Data records:
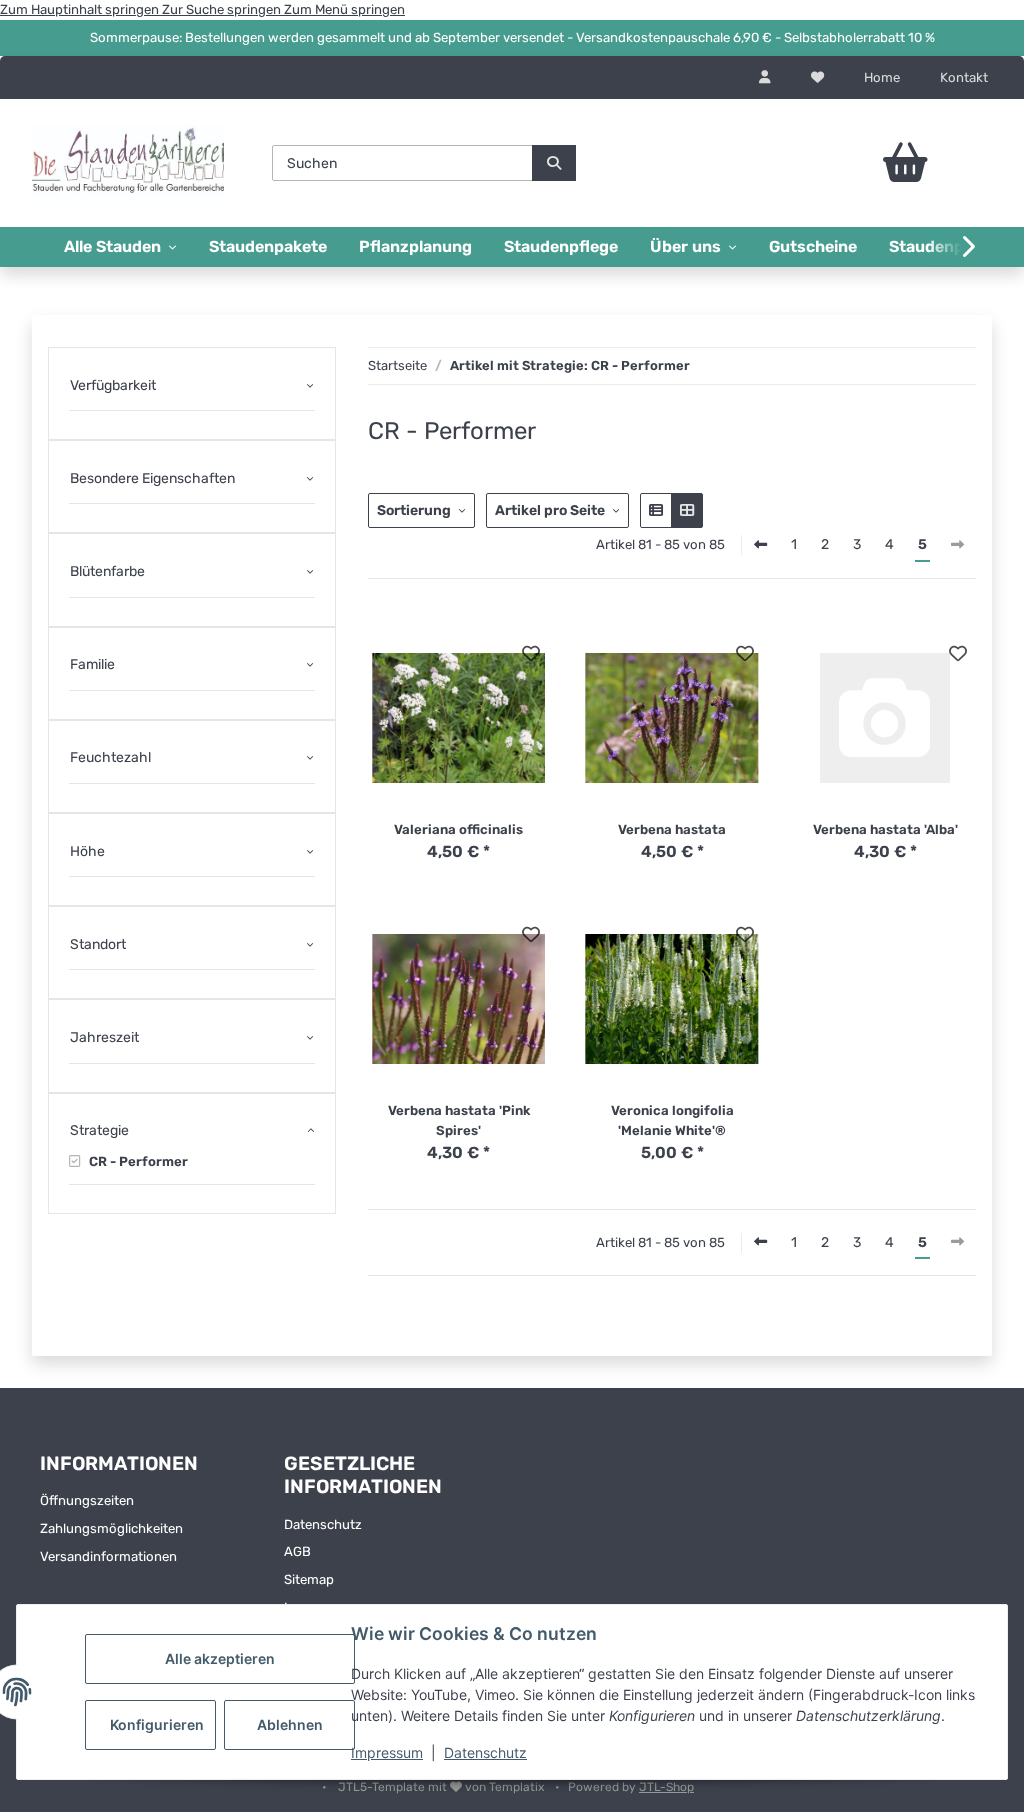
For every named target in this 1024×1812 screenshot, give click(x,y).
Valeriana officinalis (458, 829)
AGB (297, 1551)
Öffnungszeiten (87, 1500)
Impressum (387, 1752)
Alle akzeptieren (220, 1658)
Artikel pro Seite (550, 510)
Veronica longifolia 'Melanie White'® (672, 1120)
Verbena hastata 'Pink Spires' (459, 1120)
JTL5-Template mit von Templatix (442, 1787)
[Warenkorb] (884, 163)
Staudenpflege (561, 246)
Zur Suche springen (223, 9)
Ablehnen (290, 1724)
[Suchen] (554, 163)
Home (882, 77)
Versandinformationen (108, 1556)
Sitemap (309, 1579)
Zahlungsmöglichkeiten (111, 1528)
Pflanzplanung (415, 246)
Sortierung (414, 510)
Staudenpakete (268, 246)
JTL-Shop (666, 1787)
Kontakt (964, 77)
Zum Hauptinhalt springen (81, 9)
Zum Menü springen (344, 9)
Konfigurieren (157, 1724)
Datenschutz (485, 1752)
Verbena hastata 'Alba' (885, 829)
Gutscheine (813, 246)
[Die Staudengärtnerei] (128, 163)
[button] (765, 78)
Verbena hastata (672, 829)
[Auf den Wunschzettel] (531, 653)
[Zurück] (760, 545)
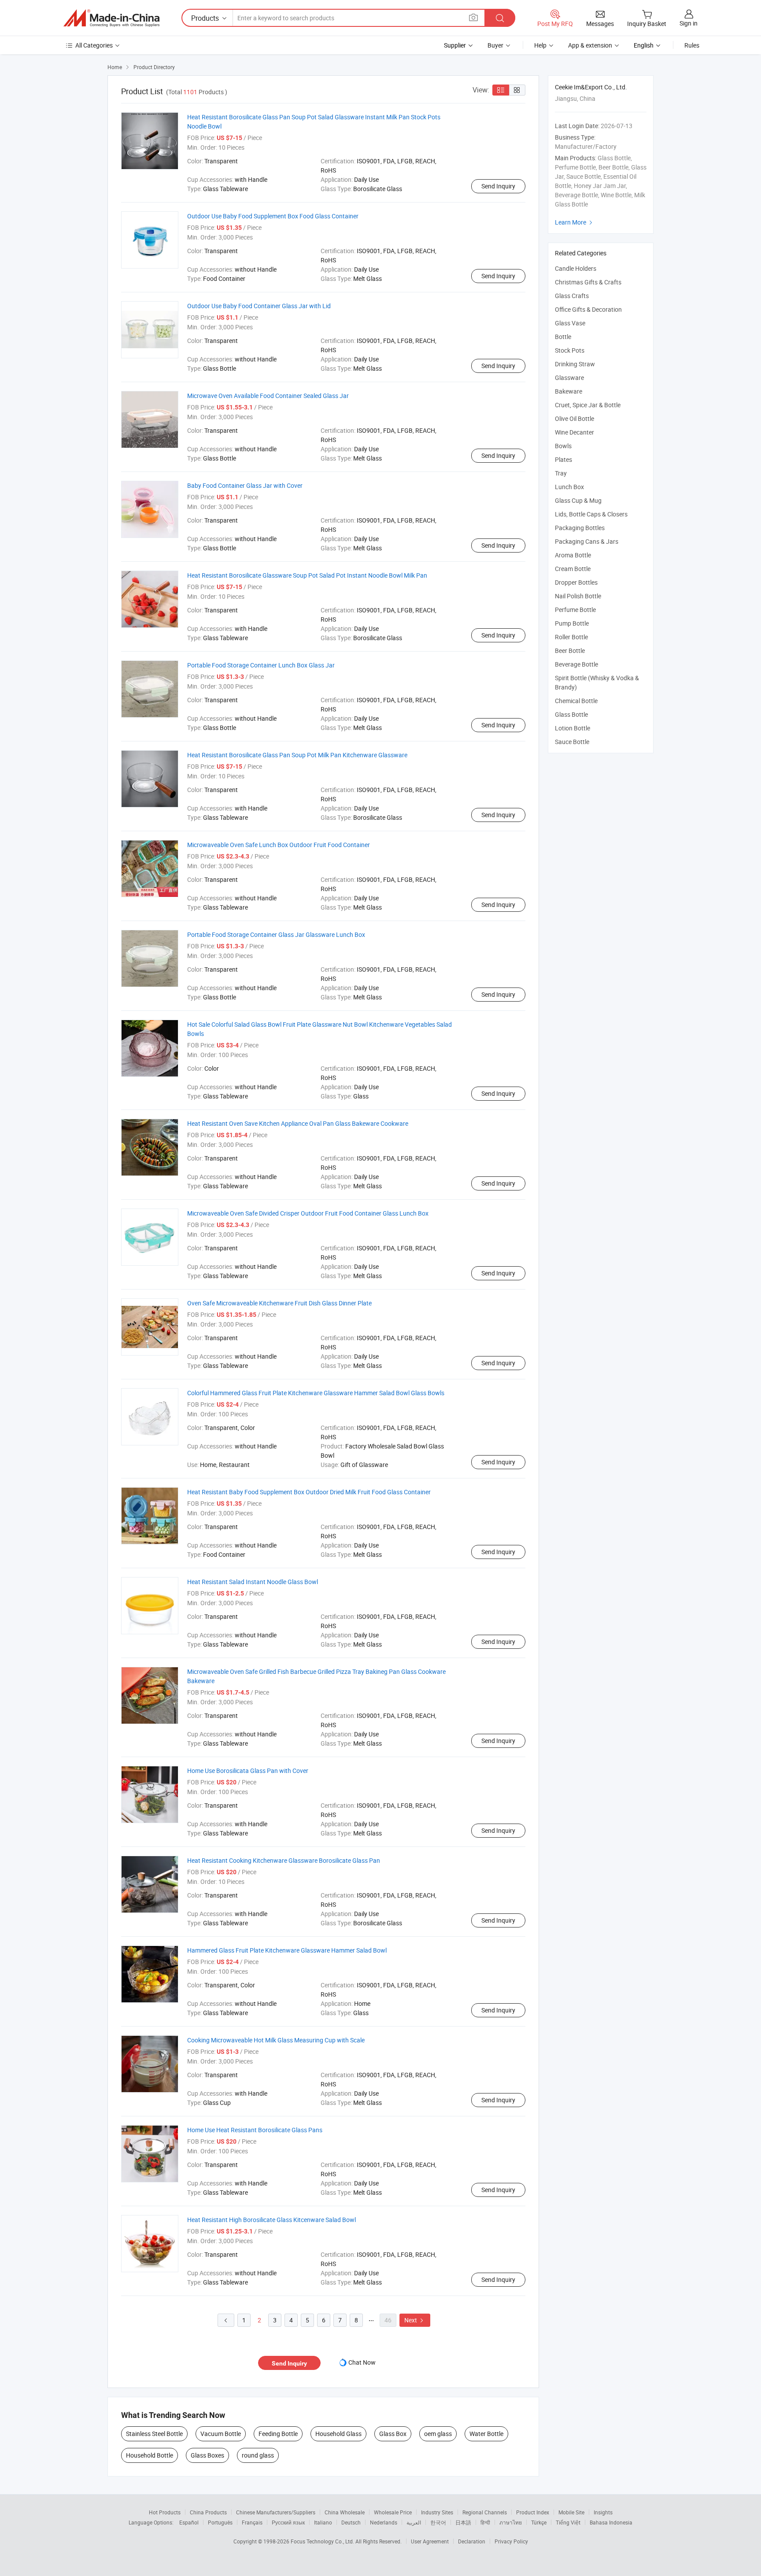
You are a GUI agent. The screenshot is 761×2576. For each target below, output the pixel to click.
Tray (561, 473)
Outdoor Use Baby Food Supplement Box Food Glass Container (272, 216)
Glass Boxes (207, 2455)
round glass (258, 2455)
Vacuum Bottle (220, 2433)
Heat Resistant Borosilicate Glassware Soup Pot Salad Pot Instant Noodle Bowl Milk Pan (307, 575)
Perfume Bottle (575, 609)
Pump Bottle (572, 623)
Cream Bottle (573, 568)
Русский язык (288, 2522)
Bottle (563, 336)
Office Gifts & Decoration (588, 309)
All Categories (94, 45)
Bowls (563, 446)
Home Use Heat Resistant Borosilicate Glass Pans (254, 2130)
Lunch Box (569, 487)
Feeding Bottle (278, 2433)
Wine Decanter (574, 432)
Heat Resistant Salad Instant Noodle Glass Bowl (252, 1581)
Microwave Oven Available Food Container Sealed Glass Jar (268, 395)
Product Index (532, 2512)
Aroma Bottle (573, 555)
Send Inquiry (498, 186)
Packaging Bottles (580, 527)
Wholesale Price (393, 2512)
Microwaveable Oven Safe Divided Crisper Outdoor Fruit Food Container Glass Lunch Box (308, 1213)
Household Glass (338, 2433)
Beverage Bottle (576, 664)
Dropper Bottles (576, 582)
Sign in (689, 23)
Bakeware (568, 391)
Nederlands (383, 2522)
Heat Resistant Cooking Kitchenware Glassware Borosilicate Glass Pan (283, 1860)
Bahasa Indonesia (611, 2522)
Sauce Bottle (572, 741)
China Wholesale (345, 2512)
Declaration (471, 2541)
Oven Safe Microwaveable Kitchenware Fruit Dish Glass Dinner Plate (279, 1303)
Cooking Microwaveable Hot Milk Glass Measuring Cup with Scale (276, 2040)
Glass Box (392, 2433)
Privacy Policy (511, 2541)
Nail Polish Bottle (578, 596)
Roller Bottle (571, 637)
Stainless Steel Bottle (154, 2433)
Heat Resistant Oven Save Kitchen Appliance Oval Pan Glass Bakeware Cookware (297, 1123)
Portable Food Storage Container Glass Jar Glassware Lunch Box (276, 934)
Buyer (495, 45)
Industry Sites (437, 2512)
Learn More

Required action: Put down exactly the lines of the data above that run from its first line through the line bearing "Staudenpakete (268, 246)", and no pictures.

Written solution:
For every named target in this 1024×1812 screenshot, give click(x,y).
Valeriana officinalis (458, 829)
AGB (297, 1551)
Öffnungszeiten (87, 1500)
Impressum (387, 1752)
Alle akzeptieren (220, 1658)
Artikel pro Seite (550, 510)
Veronica longifolia 'Melanie White'® (672, 1120)
Verbena hastata 'Pink Spires' (459, 1120)
JTL5-Template mit von Templatix (442, 1787)
[Warenkorb] (884, 163)
Staudenpflege (561, 246)
Zur Suche springen (223, 9)
Ablehnen (290, 1724)
[Suchen] (554, 163)
Home (882, 77)
Versandinformationen (108, 1556)
Sitemap (309, 1579)
Zahlungsmöglichkeiten (111, 1528)
Pflanzplanung (415, 246)
Sortierung (414, 510)
Staudenpakete (268, 246)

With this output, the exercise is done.